Saved data entries
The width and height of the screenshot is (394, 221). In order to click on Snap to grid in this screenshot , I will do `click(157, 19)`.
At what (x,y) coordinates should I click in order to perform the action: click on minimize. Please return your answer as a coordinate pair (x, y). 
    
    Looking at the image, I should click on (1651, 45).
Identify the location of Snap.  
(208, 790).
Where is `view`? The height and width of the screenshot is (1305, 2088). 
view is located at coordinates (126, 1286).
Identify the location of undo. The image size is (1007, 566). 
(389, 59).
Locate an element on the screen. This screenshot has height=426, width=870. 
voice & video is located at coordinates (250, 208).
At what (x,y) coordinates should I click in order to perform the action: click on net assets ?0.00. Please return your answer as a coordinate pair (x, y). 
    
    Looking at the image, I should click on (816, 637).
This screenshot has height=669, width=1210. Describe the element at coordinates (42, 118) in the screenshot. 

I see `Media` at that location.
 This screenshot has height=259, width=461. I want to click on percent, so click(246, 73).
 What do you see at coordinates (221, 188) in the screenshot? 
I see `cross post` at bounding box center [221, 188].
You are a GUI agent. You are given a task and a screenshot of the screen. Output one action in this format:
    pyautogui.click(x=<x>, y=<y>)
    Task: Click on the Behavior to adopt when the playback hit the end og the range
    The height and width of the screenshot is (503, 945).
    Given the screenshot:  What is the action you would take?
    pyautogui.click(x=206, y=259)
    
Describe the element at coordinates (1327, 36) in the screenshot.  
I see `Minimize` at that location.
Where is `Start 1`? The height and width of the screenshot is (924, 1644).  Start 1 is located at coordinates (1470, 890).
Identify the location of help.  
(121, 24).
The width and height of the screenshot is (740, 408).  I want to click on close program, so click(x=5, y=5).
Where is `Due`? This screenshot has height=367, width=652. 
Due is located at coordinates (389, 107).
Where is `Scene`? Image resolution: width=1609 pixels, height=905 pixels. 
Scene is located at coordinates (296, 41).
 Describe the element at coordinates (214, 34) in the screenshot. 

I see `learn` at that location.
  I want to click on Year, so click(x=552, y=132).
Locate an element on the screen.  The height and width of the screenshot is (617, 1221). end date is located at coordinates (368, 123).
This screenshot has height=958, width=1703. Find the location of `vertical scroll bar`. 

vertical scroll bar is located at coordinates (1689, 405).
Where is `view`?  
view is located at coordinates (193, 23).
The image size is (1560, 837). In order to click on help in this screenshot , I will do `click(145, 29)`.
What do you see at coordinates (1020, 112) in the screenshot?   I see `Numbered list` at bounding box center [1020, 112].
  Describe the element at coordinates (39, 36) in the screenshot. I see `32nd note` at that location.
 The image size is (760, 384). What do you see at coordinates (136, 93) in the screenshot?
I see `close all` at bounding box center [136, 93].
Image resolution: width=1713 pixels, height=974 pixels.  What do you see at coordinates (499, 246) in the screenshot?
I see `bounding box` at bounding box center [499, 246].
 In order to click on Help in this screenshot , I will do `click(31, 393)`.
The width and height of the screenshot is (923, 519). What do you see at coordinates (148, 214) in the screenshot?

WRITTEN TASK
Reproduce all of the entries above word for word, line by line, without changing anything.

THE RESULT
The width and height of the screenshot is (394, 221). In order to click on Snap to grid in this screenshot , I will do `click(157, 19)`.
At what (x,y) coordinates should I click in order to perform the action: click on minimize. Please return your answer as a coordinate pair (x, y). 
    
    Looking at the image, I should click on (1651, 45).
Identify the location of Snap.  
(208, 790).
Where is `view`? The height and width of the screenshot is (1305, 2088). 
view is located at coordinates (126, 1286).
Identify the location of undo. The image size is (1007, 566). 
(389, 59).
Locate an element on the screen. This screenshot has height=426, width=870. 
voice & video is located at coordinates (250, 208).
At what (x,y) coordinates should I click in order to perform the action: click on net assets ?0.00. Please return your answer as a coordinate pair (x, y). 
    
    Looking at the image, I should click on (816, 637).
This screenshot has height=669, width=1210. Describe the element at coordinates (42, 118) in the screenshot. 

I see `Media` at that location.
 This screenshot has height=259, width=461. I want to click on percent, so click(246, 73).
 What do you see at coordinates (221, 188) in the screenshot? 
I see `cross post` at bounding box center [221, 188].
You are a GUI agent. You are given a task and a screenshot of the screen. Output one action in this format:
    pyautogui.click(x=<x>, y=<y>)
    Task: Click on the Behavior to adopt when the playback hit the end og the range
    The height and width of the screenshot is (503, 945).
    Given the screenshot:  What is the action you would take?
    pyautogui.click(x=206, y=259)
    
Describe the element at coordinates (1327, 36) in the screenshot.  
I see `Minimize` at that location.
Where is `Start 1`? The height and width of the screenshot is (924, 1644).  Start 1 is located at coordinates (1470, 890).
Identify the location of help.  
(121, 24).
The width and height of the screenshot is (740, 408).  I want to click on close program, so click(x=5, y=5).
Where is `Due`? This screenshot has height=367, width=652. 
Due is located at coordinates (389, 107).
Where is `Scene`? Image resolution: width=1609 pixels, height=905 pixels. 
Scene is located at coordinates (296, 41).
 Describe the element at coordinates (214, 34) in the screenshot. 

I see `learn` at that location.
  I want to click on Year, so click(x=552, y=132).
Locate an element on the screen.  The height and width of the screenshot is (617, 1221). end date is located at coordinates (368, 123).
This screenshot has height=958, width=1703. Find the location of `vertical scroll bar`. 

vertical scroll bar is located at coordinates (1689, 405).
Where is `view`?  
view is located at coordinates (193, 23).
The image size is (1560, 837). In order to click on help in this screenshot , I will do `click(145, 29)`.
What do you see at coordinates (1020, 112) in the screenshot?   I see `Numbered list` at bounding box center [1020, 112].
  Describe the element at coordinates (39, 36) in the screenshot. I see `32nd note` at that location.
 The image size is (760, 384). What do you see at coordinates (136, 93) in the screenshot?
I see `close all` at bounding box center [136, 93].
Image resolution: width=1713 pixels, height=974 pixels.  What do you see at coordinates (499, 246) in the screenshot?
I see `bounding box` at bounding box center [499, 246].
 In order to click on Help in this screenshot , I will do `click(31, 393)`.
The width and height of the screenshot is (923, 519). What do you see at coordinates (148, 214) in the screenshot?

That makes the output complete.